There was a time not so long ago when all I wanted to do was change everything about myself. There was no particular reason for this, nothing I could pinpoint or put my finger on anyway. There was just a nagging self doubt that lingered relentlessly. I thought that if I changed the way I looked, changed my personality or went about things differently that I would be more successful. I didn’t even have anything specific in mind to quantify how I measured and defined success, I just knew that I needed it. I strived to be perfect in everything I did, I set out to fulfil my own high expectations and I set goals that I thought would enable me to achieve everything I hoped to achieve. In my quest for perfection, I forgot the things that were most important. In order to be the best version of me, I didn’t need to be perfect, I just needed to accept myself for me and to learn to be comfortable in my own skin.
It has taken me a long time to realise that my idiosyncrasies are what make me unique. I wouldn’t be me without my quirks and my flaws. I also realised that it’s ok when things aren’t quite perfect. Imperfection can be beautiful, especially when it’s real and it’s honest and it comes from a place of integrity. Not everything we do has to adhere to an ideal or reach a certain level of perfection. This is particularly pertinent when being creative. It’s a lot more self fulfilling to create openly without restriction and without worrying and overthinking.
Overthinking is often due to worrying about situations beyond your control or worrying about other people’s perception of you. It can be quite hindering to go through every possible outcome of a situation in your mind before doing something or going somewhere. Being creative enables you to let go of the need for control, you can immerse yourself in your own world and do something just for you. I often overthink situations, particularly in relation to what people may think of me or how the things I am doing will be perceived. It’s difficult to eradicate this, particularly as the world around us presents us with ideas about how we should be and what we should achieve. It sometimes seems as though everyone is striving for perfection and we need to do the same to keep up. I find that being creative really helps me to channel my energy positively.
When I embrace my imperfections and stop trying to define myself by the level of perfection I achieve, my creativity reaches new levels. I can write better, create more openly and think clearer. The feelings of low self esteem and lack of confidence dissipate, taking with it the feeling of ‘I’m not good enough’. No one can say what’s good enough other than yourself.

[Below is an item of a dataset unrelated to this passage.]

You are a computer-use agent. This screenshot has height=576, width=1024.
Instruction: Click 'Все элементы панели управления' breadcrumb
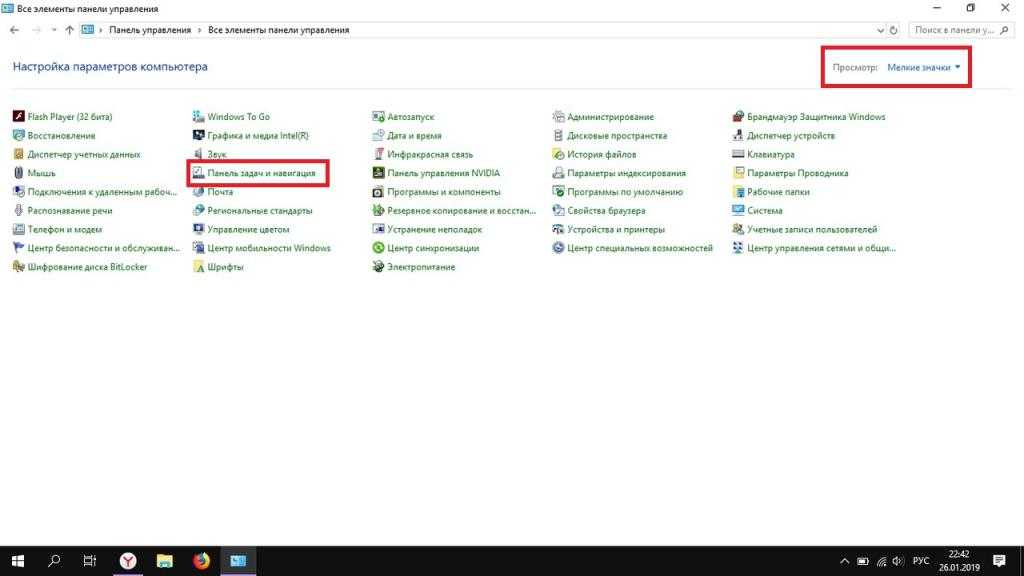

The best thing I ever did was to stop setting unrealistic goals and striving for unachievable perfection. Don’t get me wrong, goals are great. Having goals and milestones is a great way to achieve success and increase productivity, as long as you don’t lose yourself in the process.
If I could go back in time and give my younger self some advice, it would be to live in the moment, be yourself and don’t be afraid to be different. I spent so much time worrying what other people thought of me that I restricted my own creativity and personality. Being creative is beneficial on so many levels and there is perfection to be found in most things if you know where to look for it. The things that are seemingly imperfect to you may seem nothing less than perfect to someone else.